American Dust: una parabola americana secondo Richard Brautigan
La Seconda Guerra Mondiale è terminata da poco, lasciandosi dietro un terribile puzzo di morte e miseria, ognuno cerca il proprio posto nel mondo … prima che il vento si porti via tutto e American Dust è forse l’opera più azzeccata per descrivere tutto quel malessere generale.
Richard Brautigan in questo suo romanzo pubblicato nel 1982 ma solo da poco riscoperto, ricorre ad una storia ambientata nella periferia americana, apparentemente semplice e sconclusionata ma quasi certamente autobiografica, per descrivere quella strana sensazione di alienazione interiore che lascia completamente disorientati.
American Dust è infatti un urlo che Richard Brautigan lancia sia per descrivere il proprio malessere interiore che l’ha poi spinto al suicidio, sia quello di un’ intera generazione che devastata dalla guerra ha definitivamente smesso di cercare, lasciandosi poi andare definitivamente.

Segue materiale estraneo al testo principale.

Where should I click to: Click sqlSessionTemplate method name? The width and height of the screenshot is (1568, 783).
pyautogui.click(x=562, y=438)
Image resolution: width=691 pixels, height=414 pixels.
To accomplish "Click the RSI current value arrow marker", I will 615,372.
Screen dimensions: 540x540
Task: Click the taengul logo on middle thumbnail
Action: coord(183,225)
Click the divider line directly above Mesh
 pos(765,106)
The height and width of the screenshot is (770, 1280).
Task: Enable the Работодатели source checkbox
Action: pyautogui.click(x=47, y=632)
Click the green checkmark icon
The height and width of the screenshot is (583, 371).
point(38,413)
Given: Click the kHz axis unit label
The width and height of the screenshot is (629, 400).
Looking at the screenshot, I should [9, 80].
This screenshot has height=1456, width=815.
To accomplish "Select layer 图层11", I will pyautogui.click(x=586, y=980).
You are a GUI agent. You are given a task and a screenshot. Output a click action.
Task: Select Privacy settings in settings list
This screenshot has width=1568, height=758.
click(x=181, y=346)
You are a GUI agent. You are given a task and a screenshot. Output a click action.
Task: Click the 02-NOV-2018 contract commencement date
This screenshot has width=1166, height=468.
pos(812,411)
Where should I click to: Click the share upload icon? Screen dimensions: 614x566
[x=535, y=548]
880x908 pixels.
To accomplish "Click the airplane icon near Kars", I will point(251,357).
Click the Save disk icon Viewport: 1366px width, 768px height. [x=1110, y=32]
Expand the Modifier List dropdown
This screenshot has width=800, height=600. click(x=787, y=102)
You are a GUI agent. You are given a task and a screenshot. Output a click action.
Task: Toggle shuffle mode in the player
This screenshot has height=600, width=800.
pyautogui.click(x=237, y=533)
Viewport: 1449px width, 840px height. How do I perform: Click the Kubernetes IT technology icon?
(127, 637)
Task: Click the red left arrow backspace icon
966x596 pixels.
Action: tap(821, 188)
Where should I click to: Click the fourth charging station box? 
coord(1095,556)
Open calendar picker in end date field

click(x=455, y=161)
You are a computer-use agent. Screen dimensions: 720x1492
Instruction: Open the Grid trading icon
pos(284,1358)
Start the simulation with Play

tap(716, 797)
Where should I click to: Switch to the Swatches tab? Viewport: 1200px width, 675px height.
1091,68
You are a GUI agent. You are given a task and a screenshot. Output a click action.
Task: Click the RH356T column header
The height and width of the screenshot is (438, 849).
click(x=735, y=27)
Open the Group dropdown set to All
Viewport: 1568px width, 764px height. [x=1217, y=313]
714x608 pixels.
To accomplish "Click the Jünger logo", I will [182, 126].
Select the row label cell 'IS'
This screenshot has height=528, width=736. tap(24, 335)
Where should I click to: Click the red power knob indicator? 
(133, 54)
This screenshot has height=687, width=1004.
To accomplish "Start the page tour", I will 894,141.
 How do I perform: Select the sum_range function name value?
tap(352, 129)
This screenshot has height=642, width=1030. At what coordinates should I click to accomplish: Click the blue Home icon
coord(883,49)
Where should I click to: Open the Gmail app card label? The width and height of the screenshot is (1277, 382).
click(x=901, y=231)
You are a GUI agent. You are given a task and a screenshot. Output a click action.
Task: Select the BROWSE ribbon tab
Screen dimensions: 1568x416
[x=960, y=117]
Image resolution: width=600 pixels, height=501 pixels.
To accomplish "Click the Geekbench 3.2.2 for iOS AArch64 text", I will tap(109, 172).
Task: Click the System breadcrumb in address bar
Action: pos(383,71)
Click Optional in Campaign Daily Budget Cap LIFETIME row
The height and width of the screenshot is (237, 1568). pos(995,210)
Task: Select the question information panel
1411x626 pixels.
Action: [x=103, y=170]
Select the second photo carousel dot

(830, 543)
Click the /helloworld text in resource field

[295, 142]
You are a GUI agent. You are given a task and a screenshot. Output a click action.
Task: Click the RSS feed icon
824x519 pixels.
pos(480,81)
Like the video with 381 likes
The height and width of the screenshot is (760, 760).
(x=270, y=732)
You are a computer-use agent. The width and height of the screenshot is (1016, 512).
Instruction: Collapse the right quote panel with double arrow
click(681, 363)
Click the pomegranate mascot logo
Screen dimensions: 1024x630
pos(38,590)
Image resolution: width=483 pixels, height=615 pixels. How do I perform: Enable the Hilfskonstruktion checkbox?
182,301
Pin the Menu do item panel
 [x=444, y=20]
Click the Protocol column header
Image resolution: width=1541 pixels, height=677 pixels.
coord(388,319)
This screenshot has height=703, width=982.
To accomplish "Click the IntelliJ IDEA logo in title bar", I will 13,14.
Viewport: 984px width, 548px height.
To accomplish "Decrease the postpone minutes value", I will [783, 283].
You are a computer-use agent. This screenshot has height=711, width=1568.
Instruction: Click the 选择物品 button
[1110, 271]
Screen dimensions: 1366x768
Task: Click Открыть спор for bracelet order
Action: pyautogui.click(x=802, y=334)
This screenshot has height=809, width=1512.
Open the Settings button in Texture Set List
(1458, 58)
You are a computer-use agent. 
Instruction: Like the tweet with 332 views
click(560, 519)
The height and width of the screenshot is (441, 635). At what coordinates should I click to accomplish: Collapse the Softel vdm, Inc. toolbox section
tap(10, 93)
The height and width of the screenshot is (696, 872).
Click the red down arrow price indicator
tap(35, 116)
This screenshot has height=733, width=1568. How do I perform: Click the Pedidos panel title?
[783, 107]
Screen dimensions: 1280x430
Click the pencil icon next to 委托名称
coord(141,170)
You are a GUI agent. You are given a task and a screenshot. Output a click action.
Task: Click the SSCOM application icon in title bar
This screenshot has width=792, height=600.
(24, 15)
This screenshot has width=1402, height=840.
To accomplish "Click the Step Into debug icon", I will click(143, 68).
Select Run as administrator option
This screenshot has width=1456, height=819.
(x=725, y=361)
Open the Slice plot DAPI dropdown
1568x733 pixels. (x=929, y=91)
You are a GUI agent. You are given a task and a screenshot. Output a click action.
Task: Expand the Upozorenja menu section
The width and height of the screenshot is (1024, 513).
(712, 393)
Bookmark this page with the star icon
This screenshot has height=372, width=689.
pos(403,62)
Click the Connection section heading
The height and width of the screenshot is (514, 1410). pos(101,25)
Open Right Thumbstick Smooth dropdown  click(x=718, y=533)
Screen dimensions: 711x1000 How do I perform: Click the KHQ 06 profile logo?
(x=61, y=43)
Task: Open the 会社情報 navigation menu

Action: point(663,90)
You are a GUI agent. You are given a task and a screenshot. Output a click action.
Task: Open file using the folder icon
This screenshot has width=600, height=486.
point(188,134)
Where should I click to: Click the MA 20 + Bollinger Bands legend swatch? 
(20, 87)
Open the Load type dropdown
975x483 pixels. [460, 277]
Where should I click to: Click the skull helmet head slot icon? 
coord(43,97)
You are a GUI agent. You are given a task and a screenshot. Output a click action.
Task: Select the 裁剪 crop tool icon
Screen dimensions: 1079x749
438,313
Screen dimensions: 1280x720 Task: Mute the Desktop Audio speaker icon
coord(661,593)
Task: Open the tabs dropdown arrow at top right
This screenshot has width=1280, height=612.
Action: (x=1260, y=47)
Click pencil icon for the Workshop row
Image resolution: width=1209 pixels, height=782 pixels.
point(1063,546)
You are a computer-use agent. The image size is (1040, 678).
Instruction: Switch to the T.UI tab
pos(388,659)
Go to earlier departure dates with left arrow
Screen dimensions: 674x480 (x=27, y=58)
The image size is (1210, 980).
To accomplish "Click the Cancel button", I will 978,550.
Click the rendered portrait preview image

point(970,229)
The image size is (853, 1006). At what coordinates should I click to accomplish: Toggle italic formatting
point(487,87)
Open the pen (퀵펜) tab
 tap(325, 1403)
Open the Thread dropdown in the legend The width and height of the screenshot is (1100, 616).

David arrivò in bici alla stazione di servizio. Aveva il suo calibro .22 sul manubrio. Ripeto: non era affatto insolito in quei giorni, subito dopo la fine della guerra, vedere i ragazzini andarsene tranquillamente in giro con il fucile.
– La vuoi una bibita? – gli chiese il vecchio sbucando fuori dal suo ufficio.
– No, mi sa che aspetto l’estate – disse David.
– Va bene – disse il vecchio. – Fai come vuoi.
Poi tornò nel suo ufficio ad aspettare l’estate.
La storia narrata da Richard Brautigan in American Dust è apparentemente banale e nonostante i numerosi elementi cupi che la contraddistinguono ossia l’ossessione per la morte, la povertà e la sconfitta, una volta passata quella strana sensazione iniziale di amaro in bocca, dimostra una bellezza e una dolcezza infinita da suscitare un’immediata compassione per il protagonista: un dodicenne sveglio e molto curioso, che trascorre le sue giornate ad osservare una strana coppia che ogni sera sulle sponde del lago allestisce un vero e proprio salotto a cielo aperto semplicemente per pescare, tutto questo fin quando un incidente cambierà per sempre il corso della sua anonima e silenziosa esistenza.
Sembrava quasi una favola a lieto fine nel quadro gotico dell’America del dopoguerra, prima che la televisione azzoppasse l’immaginazione collettiva e rinchiudesse la gente in casa impedendo di dare sfogo alle fantasie di ciascuno con dignità.
American Dust, considerato il libro più autobiografico dell’autore, è una storia molto dura che colpisce peggio di un pugno in pieno volto e che dimostra come quella di Richard Brautigan sia stata una vita eternamente in bilico e sempre ad un passo dal baratro, dettata prima da un successo fulminante, poi da un inaspettato declino seguito da un lungo periodo di alcolismo e depressione e terminata infine con il suicidio, a soli quarantaquattro anni.
American Dust è tutto questo e molto altro ma è certamente un’opera che bisogna leggere e comprendere fino in fondo, poiché oltre quella strana sensazione di effimera e asfissiante bellezza, c’è un finale bellissimo che punta il dito contro gli stereotipi e contro l’omologazione dell’individuo, denunciando la mancanza d’ immaginazione nell’uomo e anticipando in qualche modo il fenomeno tipicamente americano delle “armi facili”, soprattutto da parte dei ragazzini.
American Dust, Richard Brautigan, Isbn, 2012 pp. 109. Traduzione E. Monti.